#### [Document section]
— begin —

A lifestyle center (American English), or lifestyle centre (Commonwealth English), is an open-air shopping center which aims to create a "pedestrian-friendly, town-like atmosphere with sidewalks, landscaping, ambient lighting, and park benches". Memphis developers Poag and McEwen are generally credited with developing the concept in the late 1980s. Lifestyle centers emerged as a major retailing trend in the late 1990s.  Sometimes labeled boutique malls or an ersatz downtown, they are often located in affluent suburban areas.

History
The proliferation of lifestyle centers in the United States accelerated in the 2000s, growing in number from 30 in 2002 to 120 at the end of 2004. They lie on the upscale end of commercial development, with discount-based outlet malls on the low end.

Design
Lifestyle centers typically require less land and may generate higher revenue margins, generating close to $500 per square foot, compared to an average of $330 per square foot for a traditional mall, according to the president of Poag and McEwen. Other advantages lifestyle centers have over traditional enclosed malls are savings on heating and cooling and quicker access for customers.

— end —

#### [Directives]
[1] Reproduce part of the lifestyle center text word for word, beginning at the words containing "A lifestyle center" and stopping after "the low end.".
[2] Write out every one of the entries that follow the lifestyle center text exactly, line for line, and leave the pictures out of your answer.

#### [Records for the task]
— begin —

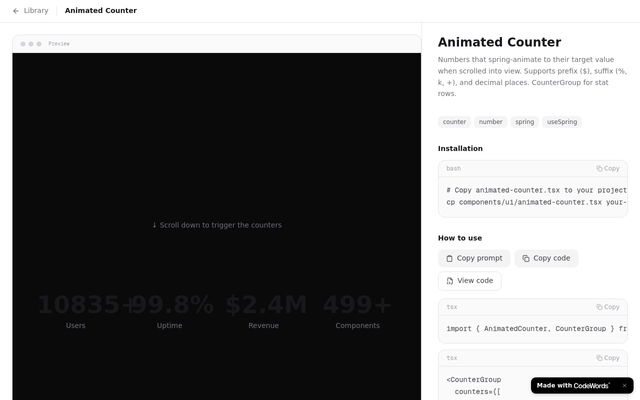Open the Library link in the header
The height and width of the screenshot is (400, 640).
(36, 11)
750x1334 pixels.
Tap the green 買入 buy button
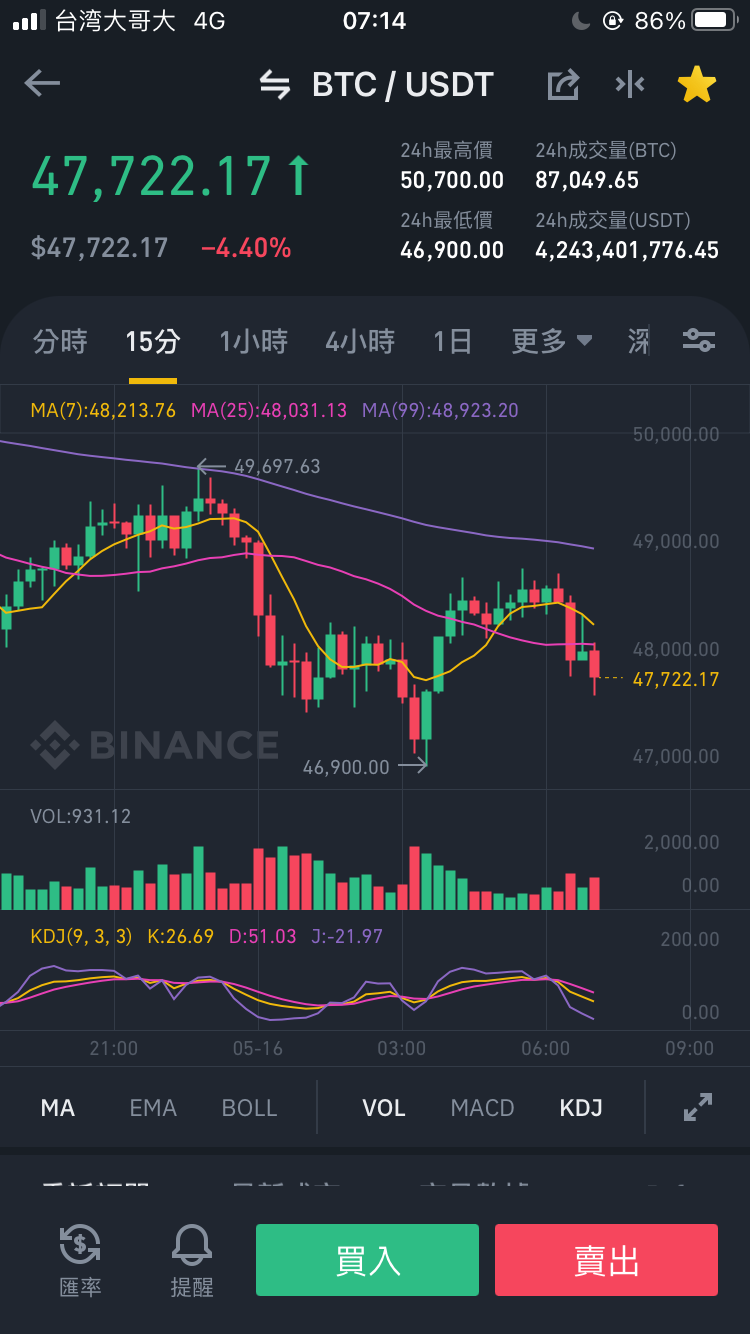[x=367, y=1260]
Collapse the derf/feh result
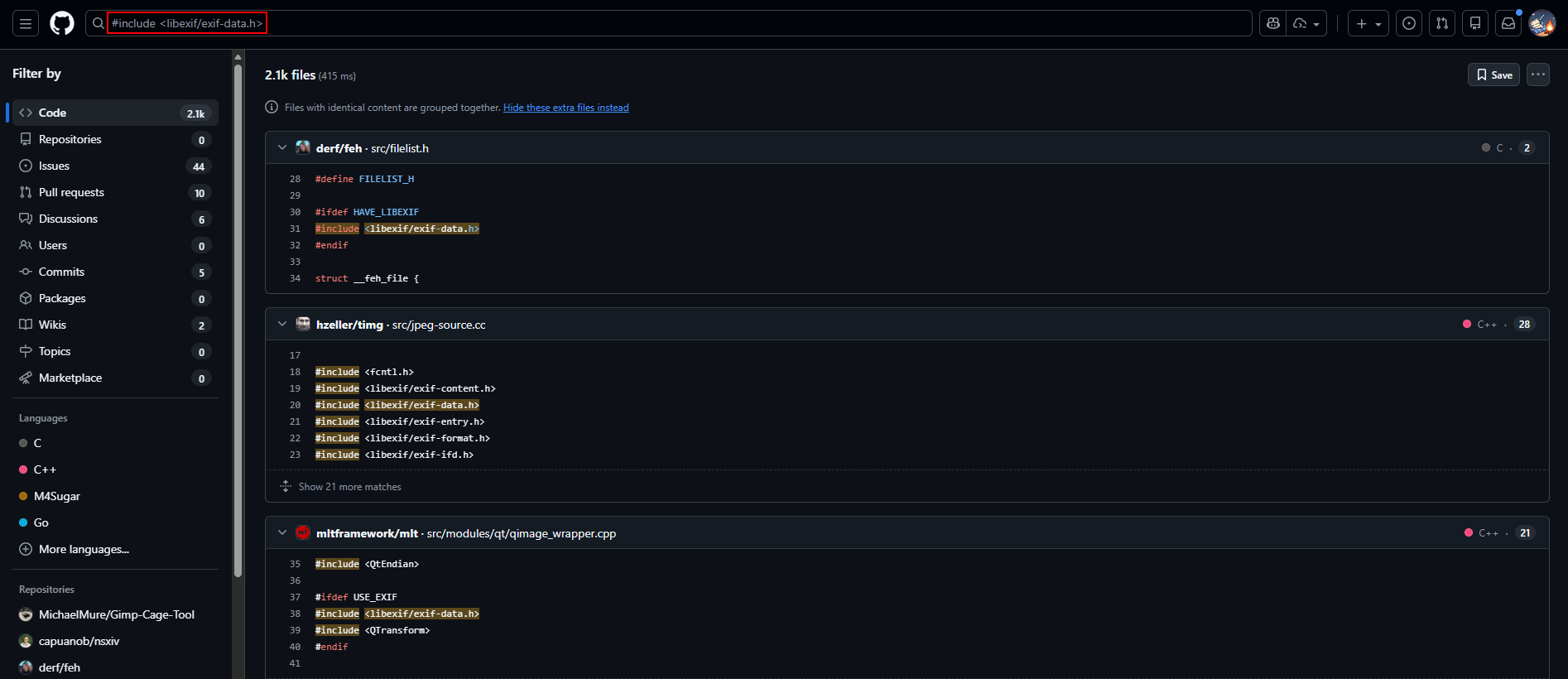This screenshot has width=1568, height=679. pos(282,147)
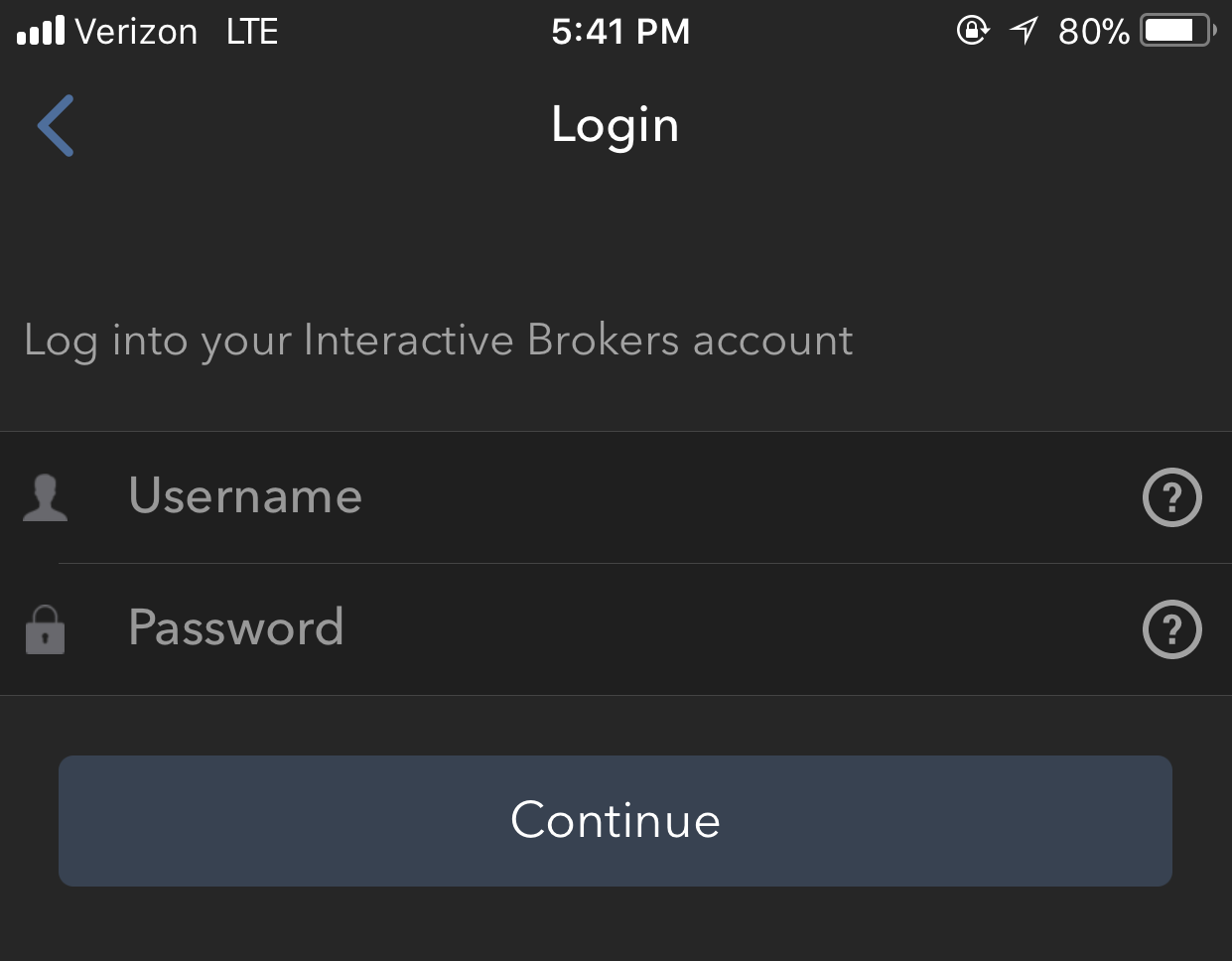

— end —

#### [Per-task answers]
[1]
A lifestyle center (American English), or lifestyle centre (Commonwealth English), is an open-air shopping center which aims to create a "pedestrian-friendly, town-like atmosphere with sidewalks, landscaping, ambient lighting, and park benches". Memphis developers Poag and McEwen are generally credited with developing the concept in the late 1980s. Lifestyle centers emerged as a major retailing trend in the late 1990s.  Sometimes labeled boutique malls or an ersatz downtown, they are often located in affluent suburban areas.

History
The proliferation of lifestyle centers in the United States accelerated in the 2000s, growing in number from 30 in 2002 to 120 at the end of 2004. They lie on the upscale end of commercial development, with discount-based outlet malls on the low end.

[2]
Open the Library link in the header
The height and width of the screenshot is (400, 640).
(36, 11)
750x1334 pixels.
Tap the green 買入 buy button
[x=367, y=1260]
Collapse the derf/feh result
This screenshot has width=1568, height=679. pos(282,147)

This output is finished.